───── TASK DATA
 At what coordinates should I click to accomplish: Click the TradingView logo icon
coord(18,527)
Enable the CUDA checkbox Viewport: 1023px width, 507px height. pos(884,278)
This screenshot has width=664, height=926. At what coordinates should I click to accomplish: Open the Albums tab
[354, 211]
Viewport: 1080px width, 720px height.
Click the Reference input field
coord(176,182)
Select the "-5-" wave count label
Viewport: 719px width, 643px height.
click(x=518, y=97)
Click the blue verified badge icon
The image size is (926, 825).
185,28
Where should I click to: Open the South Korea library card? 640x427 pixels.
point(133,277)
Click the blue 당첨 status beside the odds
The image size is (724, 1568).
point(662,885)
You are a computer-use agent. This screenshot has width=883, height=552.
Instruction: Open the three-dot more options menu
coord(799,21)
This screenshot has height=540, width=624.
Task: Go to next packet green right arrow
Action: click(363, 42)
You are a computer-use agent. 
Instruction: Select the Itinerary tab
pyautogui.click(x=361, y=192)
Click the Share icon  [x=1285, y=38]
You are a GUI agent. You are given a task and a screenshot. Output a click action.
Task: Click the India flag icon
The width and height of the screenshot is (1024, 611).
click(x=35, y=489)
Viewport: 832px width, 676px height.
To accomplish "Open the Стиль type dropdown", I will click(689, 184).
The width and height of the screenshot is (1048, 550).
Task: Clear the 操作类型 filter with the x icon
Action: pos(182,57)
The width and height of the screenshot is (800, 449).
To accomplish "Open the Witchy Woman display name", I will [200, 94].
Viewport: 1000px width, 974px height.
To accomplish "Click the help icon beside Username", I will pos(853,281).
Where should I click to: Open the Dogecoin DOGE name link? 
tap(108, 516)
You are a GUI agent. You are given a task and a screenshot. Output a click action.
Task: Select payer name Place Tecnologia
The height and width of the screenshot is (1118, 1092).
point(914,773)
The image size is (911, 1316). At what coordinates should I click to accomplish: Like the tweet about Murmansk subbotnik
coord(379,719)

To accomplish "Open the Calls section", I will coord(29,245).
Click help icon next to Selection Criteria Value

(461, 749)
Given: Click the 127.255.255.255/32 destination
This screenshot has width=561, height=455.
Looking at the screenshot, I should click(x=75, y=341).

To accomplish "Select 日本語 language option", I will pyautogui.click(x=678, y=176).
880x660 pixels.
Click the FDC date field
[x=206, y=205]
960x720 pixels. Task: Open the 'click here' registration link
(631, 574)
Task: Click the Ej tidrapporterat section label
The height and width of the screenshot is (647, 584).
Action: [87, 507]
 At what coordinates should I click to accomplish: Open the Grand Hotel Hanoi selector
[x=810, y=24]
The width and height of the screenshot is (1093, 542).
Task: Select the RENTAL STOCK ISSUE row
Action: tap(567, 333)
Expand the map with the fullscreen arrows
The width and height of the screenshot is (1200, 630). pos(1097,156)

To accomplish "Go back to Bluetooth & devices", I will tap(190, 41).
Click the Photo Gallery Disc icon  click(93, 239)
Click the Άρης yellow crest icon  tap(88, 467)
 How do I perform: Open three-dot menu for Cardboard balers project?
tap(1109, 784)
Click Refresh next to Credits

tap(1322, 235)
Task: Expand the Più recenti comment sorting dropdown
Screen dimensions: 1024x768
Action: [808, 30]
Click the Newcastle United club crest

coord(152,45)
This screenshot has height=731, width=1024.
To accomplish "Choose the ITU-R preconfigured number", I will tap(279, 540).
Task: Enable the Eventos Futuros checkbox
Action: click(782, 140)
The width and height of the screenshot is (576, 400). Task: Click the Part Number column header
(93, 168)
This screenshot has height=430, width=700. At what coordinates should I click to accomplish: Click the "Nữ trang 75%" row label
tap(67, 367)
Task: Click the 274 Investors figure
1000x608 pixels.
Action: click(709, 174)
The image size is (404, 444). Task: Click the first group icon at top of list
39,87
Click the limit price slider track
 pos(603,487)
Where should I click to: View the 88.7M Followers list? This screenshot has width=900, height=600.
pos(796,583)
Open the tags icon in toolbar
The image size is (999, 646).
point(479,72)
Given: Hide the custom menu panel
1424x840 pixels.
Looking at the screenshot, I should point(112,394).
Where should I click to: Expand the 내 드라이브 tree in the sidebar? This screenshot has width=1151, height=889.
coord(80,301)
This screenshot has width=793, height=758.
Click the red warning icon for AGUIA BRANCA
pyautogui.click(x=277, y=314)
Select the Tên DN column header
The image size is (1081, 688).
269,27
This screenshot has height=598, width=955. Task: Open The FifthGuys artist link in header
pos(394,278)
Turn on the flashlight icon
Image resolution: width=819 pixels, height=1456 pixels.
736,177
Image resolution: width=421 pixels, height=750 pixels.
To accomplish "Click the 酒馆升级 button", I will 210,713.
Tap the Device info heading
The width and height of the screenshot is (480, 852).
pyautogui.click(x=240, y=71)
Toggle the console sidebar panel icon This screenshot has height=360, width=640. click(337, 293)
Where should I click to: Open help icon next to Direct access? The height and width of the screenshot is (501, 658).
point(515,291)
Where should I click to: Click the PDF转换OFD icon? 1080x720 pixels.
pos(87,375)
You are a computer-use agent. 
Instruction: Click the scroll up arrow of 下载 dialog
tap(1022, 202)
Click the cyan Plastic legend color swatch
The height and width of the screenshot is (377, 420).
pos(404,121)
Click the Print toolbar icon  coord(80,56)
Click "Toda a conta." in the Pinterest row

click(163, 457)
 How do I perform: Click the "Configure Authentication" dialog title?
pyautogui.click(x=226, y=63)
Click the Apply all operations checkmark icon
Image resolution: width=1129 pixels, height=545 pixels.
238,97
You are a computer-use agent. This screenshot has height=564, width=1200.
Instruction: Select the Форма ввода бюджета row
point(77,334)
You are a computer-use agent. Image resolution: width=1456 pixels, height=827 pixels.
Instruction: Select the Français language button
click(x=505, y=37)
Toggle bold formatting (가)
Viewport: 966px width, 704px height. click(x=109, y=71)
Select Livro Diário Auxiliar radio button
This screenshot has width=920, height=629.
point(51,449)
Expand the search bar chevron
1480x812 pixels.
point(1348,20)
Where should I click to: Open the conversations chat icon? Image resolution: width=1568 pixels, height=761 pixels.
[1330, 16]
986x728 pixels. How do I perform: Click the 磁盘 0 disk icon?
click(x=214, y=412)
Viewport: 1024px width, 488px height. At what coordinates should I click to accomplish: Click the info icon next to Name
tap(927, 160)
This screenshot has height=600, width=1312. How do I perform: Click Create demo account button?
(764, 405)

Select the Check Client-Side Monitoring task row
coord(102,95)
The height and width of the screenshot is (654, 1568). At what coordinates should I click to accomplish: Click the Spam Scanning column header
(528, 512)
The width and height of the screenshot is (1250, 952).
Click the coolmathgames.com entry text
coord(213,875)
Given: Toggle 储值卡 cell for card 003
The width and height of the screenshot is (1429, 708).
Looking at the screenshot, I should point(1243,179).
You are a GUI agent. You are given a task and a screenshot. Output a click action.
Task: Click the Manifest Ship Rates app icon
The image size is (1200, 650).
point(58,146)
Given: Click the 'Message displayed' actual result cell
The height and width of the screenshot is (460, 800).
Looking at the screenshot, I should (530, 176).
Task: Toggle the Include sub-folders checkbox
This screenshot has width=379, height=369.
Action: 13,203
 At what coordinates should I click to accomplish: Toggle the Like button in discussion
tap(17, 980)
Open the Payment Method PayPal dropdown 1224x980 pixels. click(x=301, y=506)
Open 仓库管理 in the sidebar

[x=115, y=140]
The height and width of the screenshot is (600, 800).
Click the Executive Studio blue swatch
──────────
WHAT TO PRODUCE.
Go through the entries above and count the lines with the word "panel", then give only that number.

OUTPUT OF THE EXERCISE.
2